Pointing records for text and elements
BEGIN
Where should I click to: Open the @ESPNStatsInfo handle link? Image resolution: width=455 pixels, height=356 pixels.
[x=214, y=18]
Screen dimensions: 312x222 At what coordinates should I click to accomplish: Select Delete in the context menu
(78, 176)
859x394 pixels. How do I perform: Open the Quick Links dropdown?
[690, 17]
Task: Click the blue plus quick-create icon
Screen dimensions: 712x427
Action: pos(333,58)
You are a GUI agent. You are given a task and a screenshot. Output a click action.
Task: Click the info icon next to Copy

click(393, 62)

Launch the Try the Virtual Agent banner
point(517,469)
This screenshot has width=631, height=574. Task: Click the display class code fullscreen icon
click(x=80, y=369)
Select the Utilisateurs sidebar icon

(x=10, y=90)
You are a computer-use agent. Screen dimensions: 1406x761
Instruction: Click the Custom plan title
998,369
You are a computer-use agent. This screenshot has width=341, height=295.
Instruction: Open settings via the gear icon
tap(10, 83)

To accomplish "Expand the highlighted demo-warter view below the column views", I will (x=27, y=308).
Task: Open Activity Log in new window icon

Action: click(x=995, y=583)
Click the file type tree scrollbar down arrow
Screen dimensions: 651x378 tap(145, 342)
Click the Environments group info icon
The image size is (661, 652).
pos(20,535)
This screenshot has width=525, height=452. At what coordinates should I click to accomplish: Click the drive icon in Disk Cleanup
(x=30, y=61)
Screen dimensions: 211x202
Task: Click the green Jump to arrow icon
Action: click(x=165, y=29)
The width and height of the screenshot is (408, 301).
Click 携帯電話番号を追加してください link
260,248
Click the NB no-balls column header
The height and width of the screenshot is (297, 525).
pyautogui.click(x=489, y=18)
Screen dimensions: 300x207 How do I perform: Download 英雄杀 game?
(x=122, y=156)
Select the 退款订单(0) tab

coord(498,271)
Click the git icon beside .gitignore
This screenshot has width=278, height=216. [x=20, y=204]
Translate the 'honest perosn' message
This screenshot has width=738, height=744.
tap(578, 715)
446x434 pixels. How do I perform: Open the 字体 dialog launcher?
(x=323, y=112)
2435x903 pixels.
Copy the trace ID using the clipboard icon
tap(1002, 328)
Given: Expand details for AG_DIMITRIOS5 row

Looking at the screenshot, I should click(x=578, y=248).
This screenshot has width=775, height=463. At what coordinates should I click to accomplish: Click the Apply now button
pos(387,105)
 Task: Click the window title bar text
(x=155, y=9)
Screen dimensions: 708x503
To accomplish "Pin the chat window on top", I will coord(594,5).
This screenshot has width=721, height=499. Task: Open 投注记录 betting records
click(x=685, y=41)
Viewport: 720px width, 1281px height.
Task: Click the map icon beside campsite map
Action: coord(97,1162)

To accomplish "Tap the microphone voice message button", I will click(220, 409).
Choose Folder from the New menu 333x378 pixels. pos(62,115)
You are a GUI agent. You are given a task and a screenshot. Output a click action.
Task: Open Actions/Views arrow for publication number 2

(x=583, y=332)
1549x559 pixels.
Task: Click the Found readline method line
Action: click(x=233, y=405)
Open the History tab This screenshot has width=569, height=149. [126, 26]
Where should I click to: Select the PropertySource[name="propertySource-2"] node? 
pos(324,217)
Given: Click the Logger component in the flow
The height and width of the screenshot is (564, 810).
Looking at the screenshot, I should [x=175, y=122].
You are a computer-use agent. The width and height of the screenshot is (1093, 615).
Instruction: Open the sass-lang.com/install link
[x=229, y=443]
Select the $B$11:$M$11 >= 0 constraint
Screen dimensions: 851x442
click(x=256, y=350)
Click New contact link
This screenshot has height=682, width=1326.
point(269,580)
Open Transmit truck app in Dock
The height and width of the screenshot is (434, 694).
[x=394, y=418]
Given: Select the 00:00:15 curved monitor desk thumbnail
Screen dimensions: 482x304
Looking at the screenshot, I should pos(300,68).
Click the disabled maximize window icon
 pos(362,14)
END
What is being asked
Rewrite the lines from the one containing "Select the 退款订单(0) tab" through the one containing "Looking at the screenshot, I should click(x=578, y=248).", inclusive, putting "request ID" in place of "trace ID" and leaving everything else as it is.

Complete output
Select the 退款订单(0) tab

coord(498,271)
Click the git icon beside .gitignore
This screenshot has width=278, height=216. [x=20, y=204]
Translate the 'honest perosn' message
This screenshot has width=738, height=744.
tap(578, 715)
446x434 pixels. How do I perform: Open the 字体 dialog launcher?
(x=323, y=112)
2435x903 pixels.
Copy the request ID using the clipboard icon
tap(1002, 328)
Given: Expand details for AG_DIMITRIOS5 row

Looking at the screenshot, I should click(x=578, y=248).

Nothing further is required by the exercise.